Clark’s department is working on an oral vaccine that would immunize animals in the wild to try and stem the rabies tide. The project involves cooperative efforts with, among others, Texas Animal Damage Control, the U.S. Army, the Texas A&M University School of Veterinary Medicine, Texas A&M at Kingsville, U.S. Department of Agriculture, Centers for Disease Control and Prevention, and Rhone- Merieux Inc.
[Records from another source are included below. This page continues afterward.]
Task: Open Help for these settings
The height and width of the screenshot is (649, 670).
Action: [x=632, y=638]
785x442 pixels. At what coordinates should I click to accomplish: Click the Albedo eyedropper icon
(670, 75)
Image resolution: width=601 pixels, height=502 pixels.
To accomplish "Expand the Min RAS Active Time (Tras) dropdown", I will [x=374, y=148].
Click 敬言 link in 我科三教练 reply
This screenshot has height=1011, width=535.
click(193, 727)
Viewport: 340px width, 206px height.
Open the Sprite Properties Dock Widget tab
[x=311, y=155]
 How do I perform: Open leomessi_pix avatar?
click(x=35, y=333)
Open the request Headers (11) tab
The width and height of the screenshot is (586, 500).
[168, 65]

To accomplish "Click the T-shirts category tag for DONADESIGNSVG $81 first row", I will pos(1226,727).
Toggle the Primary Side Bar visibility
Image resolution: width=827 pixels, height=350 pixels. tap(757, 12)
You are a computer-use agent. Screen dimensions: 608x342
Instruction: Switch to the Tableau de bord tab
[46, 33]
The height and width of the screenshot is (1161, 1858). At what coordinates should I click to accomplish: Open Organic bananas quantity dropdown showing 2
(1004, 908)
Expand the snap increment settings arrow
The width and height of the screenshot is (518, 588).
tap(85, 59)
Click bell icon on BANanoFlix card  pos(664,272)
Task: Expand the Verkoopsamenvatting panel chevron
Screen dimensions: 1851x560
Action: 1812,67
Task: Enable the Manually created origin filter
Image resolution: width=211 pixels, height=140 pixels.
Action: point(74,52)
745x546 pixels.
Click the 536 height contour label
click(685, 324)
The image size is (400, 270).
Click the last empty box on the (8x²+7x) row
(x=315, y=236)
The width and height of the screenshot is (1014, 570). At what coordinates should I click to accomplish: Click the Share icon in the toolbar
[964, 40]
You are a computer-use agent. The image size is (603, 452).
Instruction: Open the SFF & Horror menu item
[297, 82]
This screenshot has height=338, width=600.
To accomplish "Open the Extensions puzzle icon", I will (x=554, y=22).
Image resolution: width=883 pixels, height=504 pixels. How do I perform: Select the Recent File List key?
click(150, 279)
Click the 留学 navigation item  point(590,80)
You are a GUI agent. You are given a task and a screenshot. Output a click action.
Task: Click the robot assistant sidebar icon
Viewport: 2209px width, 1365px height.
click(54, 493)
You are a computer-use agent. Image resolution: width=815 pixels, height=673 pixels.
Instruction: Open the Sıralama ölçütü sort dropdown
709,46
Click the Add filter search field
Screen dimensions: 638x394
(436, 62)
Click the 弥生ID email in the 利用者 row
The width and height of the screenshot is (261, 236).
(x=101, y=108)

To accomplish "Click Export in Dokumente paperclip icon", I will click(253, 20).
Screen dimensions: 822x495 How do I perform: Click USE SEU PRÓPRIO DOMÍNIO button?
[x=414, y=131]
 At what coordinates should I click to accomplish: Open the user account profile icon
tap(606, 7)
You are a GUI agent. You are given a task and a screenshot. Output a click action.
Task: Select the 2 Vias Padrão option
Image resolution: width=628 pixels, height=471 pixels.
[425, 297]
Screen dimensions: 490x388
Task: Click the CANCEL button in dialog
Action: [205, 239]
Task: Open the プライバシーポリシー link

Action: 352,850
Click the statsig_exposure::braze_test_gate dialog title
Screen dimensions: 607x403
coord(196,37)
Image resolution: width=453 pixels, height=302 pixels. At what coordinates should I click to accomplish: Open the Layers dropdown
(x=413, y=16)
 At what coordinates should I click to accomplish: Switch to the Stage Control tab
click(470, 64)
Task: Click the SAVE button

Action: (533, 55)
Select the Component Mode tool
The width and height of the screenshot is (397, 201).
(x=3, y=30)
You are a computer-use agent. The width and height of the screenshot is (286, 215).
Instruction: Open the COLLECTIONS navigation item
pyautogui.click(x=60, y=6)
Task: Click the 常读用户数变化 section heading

Baits laced with the vaccine are air-dropped over a wide area where they are eaten by coyotes, dogs, foxes, and other carnivores. Clark said the technique has been successful on red fox in Canada and Europe. An initial test project, using bait without the vaccine, yielded promising results with coyotes in South Texas.
Research on the baits is still under way, Clark said, but the health department hopes to have the coyote bait deployed by February and the bait for the foxes out by next fall.
If the vaccine baits work, Clark said, rabies on an epidemic scale could be a thing of the past within five to seven years.
Texas counties in which canine rabies were found during 1988-1993 were Brooks, Cameron, Duval, Hidalgo, Jim Hogg, Jim Wells, Kenedy, Kleberg, LaSalle, Nueces, Starr, Webb, Willacy and Zapata. The four new counties added to the list this year were Dimmit, Frio, Live Oak, and McMullen.
Texas counties in which fox rabies were found during 1987-1993 were Bandera, Brewster, Concho, Crockett, Edwards, Irion, Kendall, Kerr, Kimble, Kinney, Medina, Menard, McCulloch, Pecos, Presidio, Real, Schleicher, Sutton, Terrell, Tom Green, Upton, Uvalde and Val Verde. The 12 new counties added in 1994 were Bexar, Brown, Coke, Coleman, Crane, Lampasas, Mason, Mitchell, Reagan, Runnels, San Saba and Sterling.